Task to carry out »
Copy the records that follow exactly, leaving nothing out.

Input material »

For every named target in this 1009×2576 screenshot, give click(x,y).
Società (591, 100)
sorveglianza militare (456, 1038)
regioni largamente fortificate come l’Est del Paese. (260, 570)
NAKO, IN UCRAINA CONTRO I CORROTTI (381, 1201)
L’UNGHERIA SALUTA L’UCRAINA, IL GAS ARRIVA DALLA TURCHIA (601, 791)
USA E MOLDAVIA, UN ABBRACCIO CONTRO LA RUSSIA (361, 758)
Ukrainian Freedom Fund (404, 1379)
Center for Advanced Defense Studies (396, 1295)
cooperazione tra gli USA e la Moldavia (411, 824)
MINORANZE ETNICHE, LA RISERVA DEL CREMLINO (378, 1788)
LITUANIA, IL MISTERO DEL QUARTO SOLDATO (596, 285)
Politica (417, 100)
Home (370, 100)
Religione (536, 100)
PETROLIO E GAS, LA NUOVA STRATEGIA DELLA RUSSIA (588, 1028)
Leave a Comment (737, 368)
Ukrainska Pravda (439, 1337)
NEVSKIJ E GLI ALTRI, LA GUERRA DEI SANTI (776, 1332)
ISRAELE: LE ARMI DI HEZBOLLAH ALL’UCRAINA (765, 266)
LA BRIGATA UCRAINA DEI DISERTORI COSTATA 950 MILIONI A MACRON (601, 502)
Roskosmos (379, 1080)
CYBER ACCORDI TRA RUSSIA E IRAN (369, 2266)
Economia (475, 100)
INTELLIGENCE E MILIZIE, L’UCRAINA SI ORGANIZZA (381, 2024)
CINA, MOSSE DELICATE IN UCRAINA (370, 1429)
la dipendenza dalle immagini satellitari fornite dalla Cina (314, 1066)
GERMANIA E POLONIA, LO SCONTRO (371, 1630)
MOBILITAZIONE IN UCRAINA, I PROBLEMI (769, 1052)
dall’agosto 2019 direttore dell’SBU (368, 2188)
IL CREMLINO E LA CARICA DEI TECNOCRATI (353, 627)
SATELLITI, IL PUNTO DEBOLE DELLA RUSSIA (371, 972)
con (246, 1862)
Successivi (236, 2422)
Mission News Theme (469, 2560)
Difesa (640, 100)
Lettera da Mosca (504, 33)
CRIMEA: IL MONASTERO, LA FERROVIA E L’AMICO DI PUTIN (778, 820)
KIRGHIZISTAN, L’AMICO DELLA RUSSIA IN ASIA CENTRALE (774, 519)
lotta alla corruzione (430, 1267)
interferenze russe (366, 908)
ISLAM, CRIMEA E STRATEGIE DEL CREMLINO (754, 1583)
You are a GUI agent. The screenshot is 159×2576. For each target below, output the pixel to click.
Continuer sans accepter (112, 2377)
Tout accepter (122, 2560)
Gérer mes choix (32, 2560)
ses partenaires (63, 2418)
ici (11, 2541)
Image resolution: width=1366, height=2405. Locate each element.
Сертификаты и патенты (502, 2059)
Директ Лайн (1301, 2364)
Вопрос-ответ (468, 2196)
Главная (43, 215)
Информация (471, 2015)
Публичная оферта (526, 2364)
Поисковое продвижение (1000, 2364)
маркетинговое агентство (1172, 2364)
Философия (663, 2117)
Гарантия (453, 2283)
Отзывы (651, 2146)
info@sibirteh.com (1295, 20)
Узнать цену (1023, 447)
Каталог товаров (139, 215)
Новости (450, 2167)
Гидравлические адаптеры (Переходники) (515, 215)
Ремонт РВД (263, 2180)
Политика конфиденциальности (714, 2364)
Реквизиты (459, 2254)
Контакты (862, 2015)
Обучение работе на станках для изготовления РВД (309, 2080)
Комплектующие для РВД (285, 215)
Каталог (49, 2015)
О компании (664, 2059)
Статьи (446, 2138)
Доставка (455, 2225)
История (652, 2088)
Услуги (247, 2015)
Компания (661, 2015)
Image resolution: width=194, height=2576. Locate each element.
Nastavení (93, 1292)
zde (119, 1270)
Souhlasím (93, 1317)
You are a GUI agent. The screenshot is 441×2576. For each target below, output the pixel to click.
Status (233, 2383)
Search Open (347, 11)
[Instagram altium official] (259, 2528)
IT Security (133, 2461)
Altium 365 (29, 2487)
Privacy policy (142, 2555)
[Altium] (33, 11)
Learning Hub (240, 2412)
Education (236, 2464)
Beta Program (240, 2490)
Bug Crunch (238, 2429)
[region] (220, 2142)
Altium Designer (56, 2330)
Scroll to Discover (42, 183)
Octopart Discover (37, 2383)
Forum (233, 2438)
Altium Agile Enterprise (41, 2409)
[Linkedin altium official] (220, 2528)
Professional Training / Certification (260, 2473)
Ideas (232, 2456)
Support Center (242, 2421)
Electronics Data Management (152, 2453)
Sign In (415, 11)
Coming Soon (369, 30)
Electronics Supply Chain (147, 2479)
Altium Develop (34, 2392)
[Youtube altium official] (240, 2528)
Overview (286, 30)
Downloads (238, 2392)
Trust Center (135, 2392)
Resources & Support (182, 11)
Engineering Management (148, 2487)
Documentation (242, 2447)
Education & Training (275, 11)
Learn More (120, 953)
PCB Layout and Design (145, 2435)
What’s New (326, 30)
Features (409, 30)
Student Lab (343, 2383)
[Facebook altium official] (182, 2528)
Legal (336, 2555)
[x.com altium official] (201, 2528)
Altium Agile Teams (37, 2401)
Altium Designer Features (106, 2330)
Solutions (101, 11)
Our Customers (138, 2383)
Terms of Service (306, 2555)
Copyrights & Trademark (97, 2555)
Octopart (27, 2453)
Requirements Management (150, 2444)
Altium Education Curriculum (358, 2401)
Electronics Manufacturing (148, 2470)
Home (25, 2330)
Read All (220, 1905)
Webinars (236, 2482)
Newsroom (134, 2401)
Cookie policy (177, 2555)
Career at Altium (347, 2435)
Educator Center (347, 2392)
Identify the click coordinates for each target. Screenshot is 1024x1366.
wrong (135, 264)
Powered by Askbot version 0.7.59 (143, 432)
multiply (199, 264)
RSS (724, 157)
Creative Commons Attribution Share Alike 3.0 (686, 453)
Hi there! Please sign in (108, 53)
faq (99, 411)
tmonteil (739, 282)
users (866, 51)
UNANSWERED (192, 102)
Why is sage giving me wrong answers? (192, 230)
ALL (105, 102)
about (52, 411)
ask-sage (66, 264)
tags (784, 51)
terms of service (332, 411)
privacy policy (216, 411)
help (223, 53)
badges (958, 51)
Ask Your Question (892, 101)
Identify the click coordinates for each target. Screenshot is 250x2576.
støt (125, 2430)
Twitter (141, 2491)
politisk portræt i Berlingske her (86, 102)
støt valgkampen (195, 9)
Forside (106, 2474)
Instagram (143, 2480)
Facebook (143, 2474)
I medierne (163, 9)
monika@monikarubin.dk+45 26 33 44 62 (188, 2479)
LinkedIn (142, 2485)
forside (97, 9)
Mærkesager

Solution for this problem »
For every named target in this 1009×2576 screenshot, give click(x,y).
Società (591, 100)
sorveglianza militare (456, 1038)
regioni largamente fortificate come l’Est del Paese. (260, 570)
NAKO, IN UCRAINA CONTRO I CORROTTI (381, 1201)
L’UNGHERIA SALUTA L’UCRAINA, IL GAS ARRIVA DALLA TURCHIA (601, 791)
USA E MOLDAVIA, UN ABBRACCIO CONTRO LA RUSSIA (361, 758)
Ukrainian Freedom Fund (404, 1379)
Center for Advanced Defense Studies (396, 1295)
cooperazione tra gli USA e la Moldavia (411, 824)
MINORANZE ETNICHE, LA RISERVA DEL CREMLINO (378, 1788)
LITUANIA, IL MISTERO DEL QUARTO SOLDATO (596, 285)
Politica (417, 100)
Home (370, 100)
Religione (536, 100)
PETROLIO E GAS, LA NUOVA STRATEGIA DELLA RUSSIA (588, 1028)
Leave a Comment (737, 368)
Ukrainska Pravda (439, 1337)
NEVSKIJ E GLI ALTRI, LA GUERRA DEI SANTI (776, 1332)
ISRAELE: LE ARMI DI HEZBOLLAH ALL’UCRAINA (765, 266)
LA BRIGATA UCRAINA DEI DISERTORI COSTATA 950 MILIONI A MACRON (601, 502)
Roskosmos (379, 1080)
CYBER ACCORDI TRA RUSSIA E IRAN (369, 2266)
Economia (475, 100)
INTELLIGENCE E MILIZIE, L’UCRAINA SI ORGANIZZA (381, 2024)
CINA, MOSSE DELICATE IN UCRAINA (370, 1429)
la dipendenza dalle immagini satellitari fornite dalla Cina (314, 1066)
GERMANIA E POLONIA, LO SCONTRO (371, 1630)
MOBILITAZIONE IN UCRAINA, I PROBLEMI (769, 1052)
dall’agosto 2019 direttore dell’SBU (368, 2188)
IL CREMLINO E LA CARICA DEI TECNOCRATI (353, 627)
SATELLITI, IL PUNTO DEBOLE DELLA RUSSIA (371, 972)
con (246, 1862)
Successivi (236, 2422)
Mission News Theme (469, 2560)
Difesa (640, 100)
Lettera da Mosca (504, 33)
CRIMEA: IL MONASTERO, LA FERROVIA E L’AMICO DI PUTIN (778, 820)
KIRGHIZISTAN, L’AMICO DELLA RUSSIA IN ASIA CENTRALE (774, 519)
lotta alla corruzione (430, 1267)
interferenze russe (366, 908)
ISLAM, CRIMEA E STRATEGIE DEL CREMLINO (754, 1583)
You are a GUI agent. The screenshot is 159×2576. For each target below, output the pixel to click.
Continuer sans accepter (112, 2377)
Tout accepter (122, 2560)
Gérer mes choix (32, 2560)
ses partenaires (63, 2418)
ici (11, 2541)
Image resolution: width=1366, height=2405. Locate each element.
Сертификаты и патенты (502, 2059)
Директ Лайн (1301, 2364)
Вопрос-ответ (468, 2196)
Главная (43, 215)
Информация (471, 2015)
Публичная оферта (526, 2364)
Поисковое продвижение (1000, 2364)
маркетинговое агентство (1172, 2364)
Философия (663, 2117)
Гарантия (453, 2283)
Отзывы (651, 2146)
info@sibirteh.com (1295, 20)
Узнать цену (1023, 447)
Каталог товаров (139, 215)
Новости (450, 2167)
Гидравлические адаптеры (Переходники) (515, 215)
Ремонт РВД (263, 2180)
Политика конфиденциальности (714, 2364)
Реквизиты (459, 2254)
Контакты (862, 2015)
Обучение работе на станках для изготовления РВД (309, 2080)
Комплектующие для РВД (285, 215)
Каталог (49, 2015)
О компании (664, 2059)
Статьи (446, 2138)
Доставка (455, 2225)
История (652, 2088)
Услуги (247, 2015)
Компания (661, 2015)
Image resolution: width=194, height=2576. Locate each element.
Nastavení (93, 1292)
zde (119, 1270)
Souhlasím (93, 1317)
You are a GUI agent. The screenshot is 441×2576. For each target below, output the pixel to click.
Status (233, 2383)
Search Open (347, 11)
[Instagram altium official] (259, 2528)
IT Security (133, 2461)
Altium 365 (29, 2487)
Privacy policy (142, 2555)
[Altium] (33, 11)
Learning Hub (240, 2412)
Education (236, 2464)
Beta Program (240, 2490)
Bug Crunch (238, 2429)
[region] (220, 2142)
Altium Designer (56, 2330)
Scroll to Discover (42, 183)
Octopart Discover (37, 2383)
Forum (233, 2438)
Altium Agile Enterprise (41, 2409)
[Linkedin altium official] (220, 2528)
Professional Training / Certification (260, 2473)
Ideas (232, 2456)
Support Center (242, 2421)
Electronics Data Management (152, 2453)
Sign In (415, 11)
Coming Soon (369, 30)
Electronics Supply Chain (147, 2479)
Altium Develop (34, 2392)
[Youtube altium official] (240, 2528)
Overview (286, 30)
Downloads (238, 2392)
Trust Center (135, 2392)
Resources & Support (182, 11)
Engineering Management (148, 2487)
Documentation (242, 2447)
Education & Training (275, 11)
Learn More (120, 953)
PCB Layout and Design (145, 2435)
What’s New (326, 30)
Features (409, 30)
Student Lab (343, 2383)
[Facebook altium official] (182, 2528)
Legal (336, 2555)
[x.com altium official] (201, 2528)
Altium Agile Teams (37, 2401)
Altium Designer Features (106, 2330)
Solutions (101, 11)
Our Customers (138, 2383)
Terms of Service (306, 2555)
Copyrights & Trademark (97, 2555)
Octopart (27, 2453)
Requirements Management (150, 2444)
Altium Education Curriculum (358, 2401)
Electronics Manufacturing (148, 2470)
Home (25, 2330)
Read All (220, 1905)
Webinars (236, 2482)
Newsroom (134, 2401)
Cookie policy (177, 2555)
Career at Altium (347, 2435)
Educator Center (347, 2392)
Identify the click coordinates for each target. Screenshot is 1024x1366.
wrong (135, 264)
Powered by Askbot version 0.7.59 (143, 432)
multiply (199, 264)
RSS (724, 157)
Creative Commons Attribution Share Alike 3.0 (686, 453)
Hi there! Please sign in (108, 53)
faq (99, 411)
tmonteil (739, 282)
users (866, 51)
UNANSWERED (192, 102)
Why is sage giving me wrong answers? (192, 230)
ALL (105, 102)
about (52, 411)
ask-sage (66, 264)
tags (784, 51)
terms of service (332, 411)
privacy policy (216, 411)
help (223, 53)
badges (958, 51)
Ask Your Question (892, 101)
Identify the click coordinates for each target. Screenshot is 250x2576.
støt (125, 2430)
Twitter (141, 2491)
politisk portræt i Berlingske her (86, 102)
støt valgkampen (195, 9)
Forside (106, 2474)
Instagram (143, 2480)
Facebook (143, 2474)
I medierne (163, 9)
monika@monikarubin.dk+45 26 33 44 62 (188, 2479)
LinkedIn (142, 2485)
forside (97, 9)
Mærkesager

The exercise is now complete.